Les retombées économiques, un argument de poids
Arkolia met en avant les bénéfices économiques pour le territoire :
- Un loyer annuel de 6 000 à 8 000 euros par hectare pour le syndicat mixte des bassins-versants de la Têt
- La vente d’électricité à tarif préférentiel aux riverains et collectivités dans un rayon de 2 km
Ces arguments économiques pèsent dans la balance, notamment dans un contexte de hausse des prix de l’énergie et de recherche de ressources financières pour les collectivités locales.
Un dilemme local aux implications nationales
Le cas du parc photovoltaïque du Mas Romeu illustre un dilemme auquel font face de nombreuses collectivités en France. D’un côté, l’urgence de la transition énergétique et les objectifs nationaux de développement des énergies renouvelables. De l’autre, la nécessité de préserver la biodiversité et les écosystèmes locaux, eux-mêmes menacés par le changement climatique.
Ce projet s’inscrit dans un contexte plus large de lutte contre la pollution atmosphérique à Perpignan, où la question de la qualité de l’air et de la transition écologique est au cœur des préoccupations.
Le rôle crucial des décideurs locaux
La décision finale concernant le projet revient au préfet des Pyrénées-Orientales. Son choix sera scruté de près et pourrait créer un précédent pour des projets similaires dans la région. Le maire de Perpignan, Louis Aliot, déjà engagé sur d’autres fronts comme la lutte contre le trafic de drogue, devra également se positionner sur ce dossier sensible.
La transparence des processus décisionnels sera cruciale, comme l’a montré l’enquête récente de la Cour des comptes sur les commandes de la mairie à des cabinets de conseil privés.
Perspectives et pistes de réflexion
Face à ce dilemme, plusieurs pistes de réflexion émergent :
- La recherche de sites alternatifs moins sensibles écologiquement
- L’exploration de technologies solaires plus respectueuses de la biodiversité
- Le développement de projets à plus petite échelle, intégrés au tissu urbain existant
- Le renforcement des mesures compensatoires et de la protection des espaces naturels environnants
L’exemple d’autres communes, comme les actions menées contre le gaspillage énergétique lié à la publicité lumineuse, montre que des alternatives innovantes existent pour concilier développement durable et préservation de l’environnement.
Conclusion : vers un nouveau modèle de développement local
Le projet de parc photovoltaïque du Mas Romeu à Perpignan est emblématique des défis auxquels font face les territoires dans leur transition écologique.

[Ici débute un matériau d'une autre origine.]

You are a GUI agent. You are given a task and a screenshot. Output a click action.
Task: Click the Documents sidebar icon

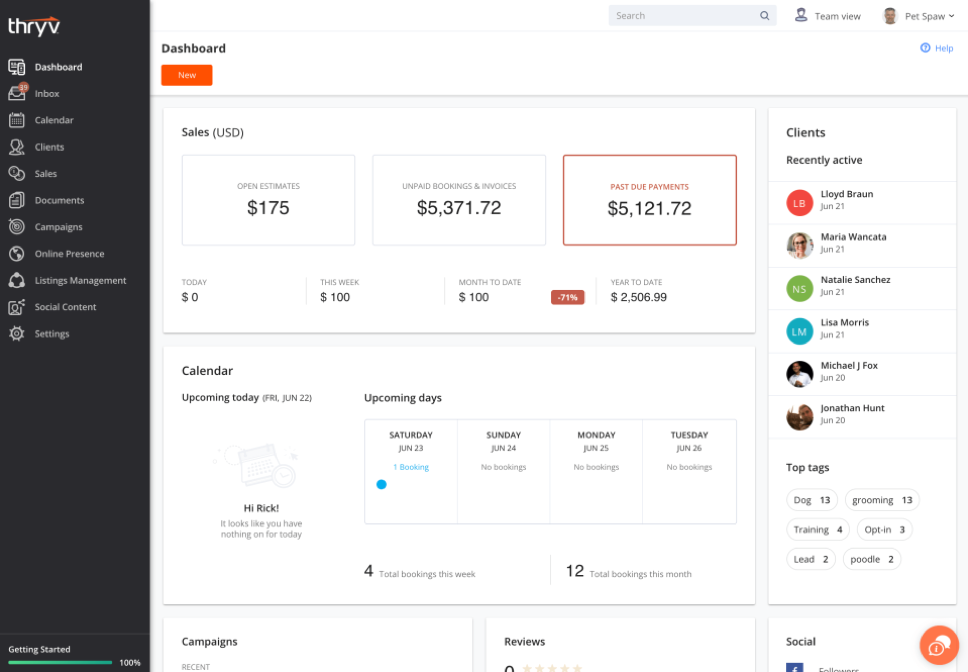17,200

Il souligne la nécessité d’une approche holistique, prenant en compte non seulement les enjeux énergétiques et économiques, mais aussi la préservation de la biodiversité et la qualité de vie des habitants.
L’issue de ce débat local pourrait influencer la manière dont d’autres communes abordent des projets similaires. Perpignan a l’opportunité de se positionner comme un modèle de développement durable, en trouvant un équilibre innovant entre production d’énergie renouvelable et protection de son patrimoine naturel. La décision finale, attendue dans les prochains mois, sera scrutée bien au-delà des frontières des Pyrénées-Orientales.